Before I went into this, I already knew what my biggest trigger was going to be. It wasn’t gonna be finishing a meal or waking up or driving or smelling cigarettes or anything like that. It was gonna be frustration. And this morning was just chocked full of that.
It started off when a two month clusterfuck between our bank and our bookkeeper lands at my front door (literally) with a bunch of checks I’m not supposed to have and none of the ones I am supposed to have. So I’m in the middle of sorting out bank stuff (my least favorite part of the job), falling ever further behind on the writing I need to do today, and I get a notice from the online publisher demanding I take care of a misplaced comma in one of our ebooks right the fuck now. Which I barely remember how to do. I’m waiting for the bookkeeper to get back to me, so I start working my way through that, then I get a message from one of my partners about something that somehow became my job when I wasn’t looking; which also requires me to navigate a series of website menus designed to confound a Minotaur. And throughout this, my wife is texting me from two towns over asking what I want to get so and so for Christmas because holy shit is that just a week away? And just in case I was insufficiently stressed, my phone is beeping every few minutes to let me know about yet another severe warning issued by the National Weather Service for my area. (Tornado Watch, severe Thunderstorm Warning, High Wind Warning, Local Flooding Warning… so far).

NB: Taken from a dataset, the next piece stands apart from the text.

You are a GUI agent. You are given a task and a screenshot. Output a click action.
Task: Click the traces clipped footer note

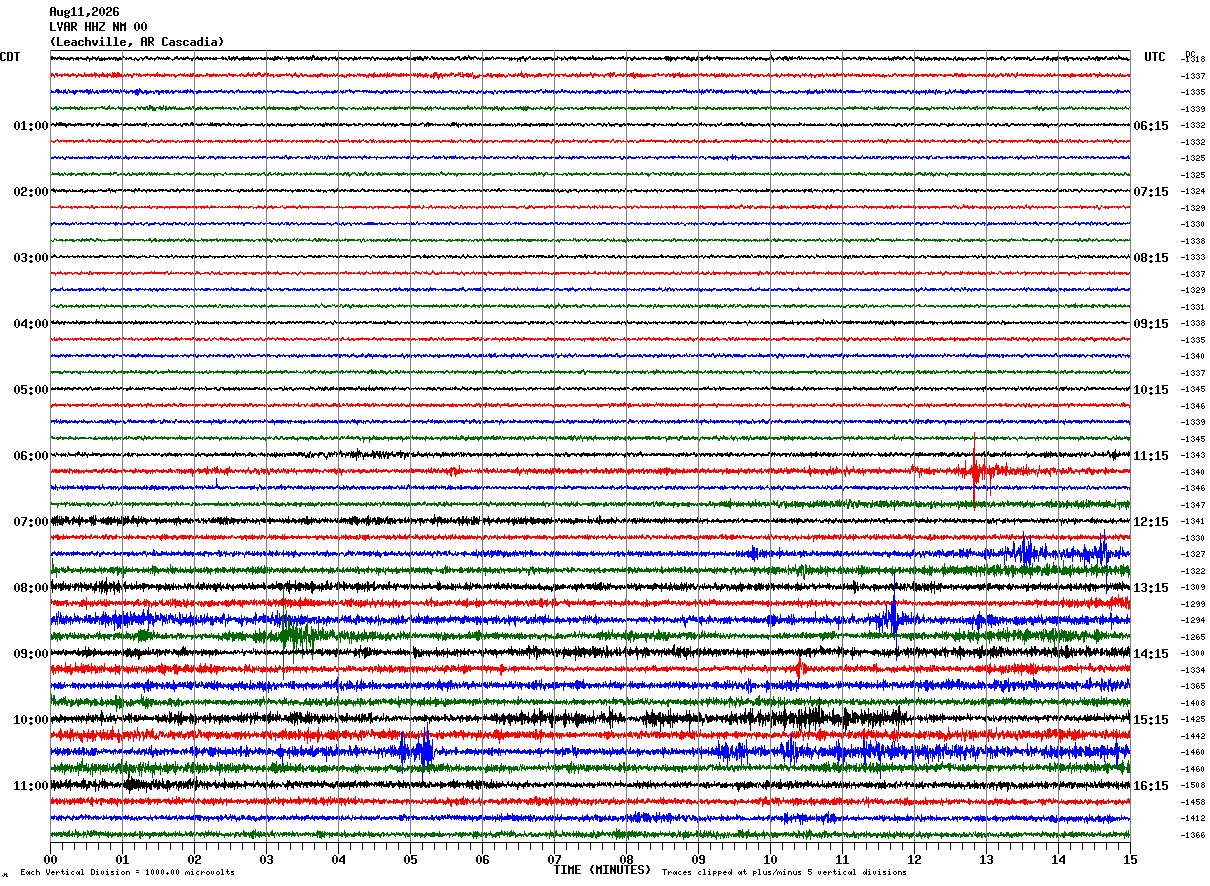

And then I completely fucking lost it.
I have a temper. I get angry. Sometimes I can channel that anger, and when I can, I get paid for it. But sometimes I can’t. And when I get there, I need a fucking cigarette. I need to step outside and take three deep breaths (get over the coughing fit that deep breaths incur in a 30 year smoker), then light a cigarette. And by the end of that cigarette I can walk back inside and deal with whatever shit life has splattered on me. I might still be angry, but it’s an angry I can channel at that point.
But today I couldn’t have a cigarette. So I lashed out at my friend and coworker, I screamed into an empty room, and I threw myself back into a chair and said – aloud – “I can’t do this.”
And then, five minutes later, I got up and went downstairs. Because there are kittens down there and it’s really hard to be pissed when kittens are involved. And I called my wife and I told her I was losing my fucking mind. And she talked me down. And then I went back up stairs and got to work.
Yesterday I felt like I had this shit pretty much on lock. I knew I hadn’t crossed the finish line by any means, but I felt pretty confident that I could. And today I feel like I couldn’t have done it on my own. Without a wife who loves me, all of you to talk to, and a very understanding coworker who will ultimately forgive me for being an asshole, I would’ve lost today. I’d have broken down, gone to the store, bought a pack of cigarettes, and ripped off this fucking patch while the cashier was finding my brand.
So, quick addendum to what I said yesterday. People keep telling me I can do this. And that’s true; but it’s not because I have the strength to do it, or the willpower, or the resolve. If I succeed at this, it’s gonna be because I have the help I need. Maybe there are people strong enough of will to do this alone. I don’t think I’m one of them. But luckily, I don’t have to find out.